It’s not clear that Brooks really understands where the political fault lines are anymore. Somehow or another, he’s been allowed by professional newspaper editors to define the Bernie Sanders-Elizabeth Warren wing of the Democratic Party as the “alt-left.” No, sir! There are no ethno-nationalist or autocratic leanings to be found in the Sanders-Warren section of Congress. They are simply “the left,” full stop.

What Brooks describes as the “old guard” in the Democratic Party (the “Chuck Schumer-Nancy Pelosi” wing) is actually a relatively new breed of political movement that centers the affluent professional class and its advancement as its main ideological cause, while paying lip service to the sort of liberal social pieties that have particular salience among limousine liberals. (This is actually the closest thing America has to Brooks’ notion of “the center” ― all of the gay marriage and boardroom diversification without any of the labor rights or wealth redistribution ― he just can’t bring himself to admit it.)

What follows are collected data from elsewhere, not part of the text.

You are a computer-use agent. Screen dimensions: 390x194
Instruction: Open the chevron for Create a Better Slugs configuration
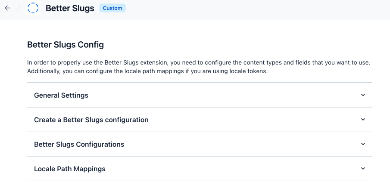coord(363,120)
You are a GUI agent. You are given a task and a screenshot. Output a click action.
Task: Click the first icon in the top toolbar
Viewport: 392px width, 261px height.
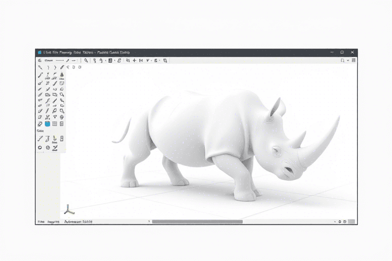pyautogui.click(x=40, y=60)
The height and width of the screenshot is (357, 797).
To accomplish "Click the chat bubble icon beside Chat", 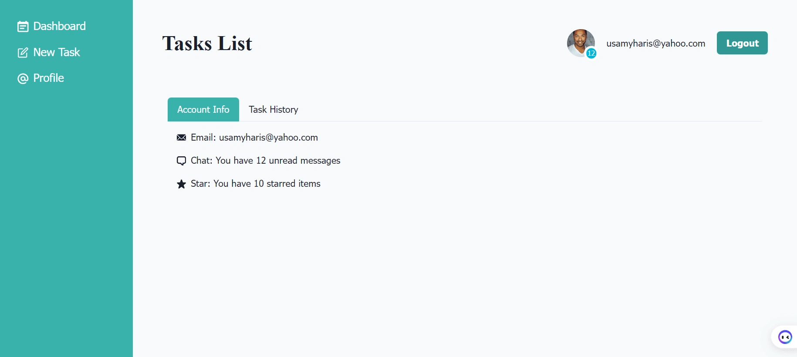I will pyautogui.click(x=181, y=161).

But Brooks says the ever in-touch editor of The Weekly Standard, Bill Kristol, has assured him that resistance to Trump will take many forms from a Congress that will certainly break itself down into many multipolar mini-caucuses, and from this chaos there will be a New Centrist Order that will stand in “defense of the basic institutions and practices of our constitutional order.”

Which is a nice theory, for sure. Now, in practice, what’s happening is that the prevailing Republican leaders have signaled that they have absolutely no interest in mounting this defense. Brooks isn’t up on current events. He hasn’t heard that Rep. Jason Chaffetz (R-Utah) is planning on taking a dive as far as Congressional oversight goes, or that House Majority Leader Kevin McCarthy (R-Calif.) has declared that Trump’s many potential violations of the Constitution’s Emoluments Clause to be no big deal.

In short, just because Brooks thought that the “joint statement” issued by Bill Kristol and Bill Galston calling for a “New Center” was well and truly dope, that doesn’t mean that congresspersons are going to take their cues from it. Sure sounds like there will be many sternly worded editorials in the future, however!

But the apotheosis of this piece comes when Brooks dredges up that great centrist failure of yesteryear, No Labels, in an attempt to reanimate its corpse:

The most active centrist organization, No Labels, began six years ago in opposition to polarized, cutthroat politics. The problem with the group back then was that there was no future to a political movement whose first name is “No.” You have to be for something.

But under the leadership of its undeterrable co-founder, Nancy Jacobson, No Labels has evolved. It created a package of reform ideas to make Congress and the executive branch work together. It created an active congressional caucus, called the Problem Solvers Caucus, which now has 80 members, divided roughly evenly between both parties.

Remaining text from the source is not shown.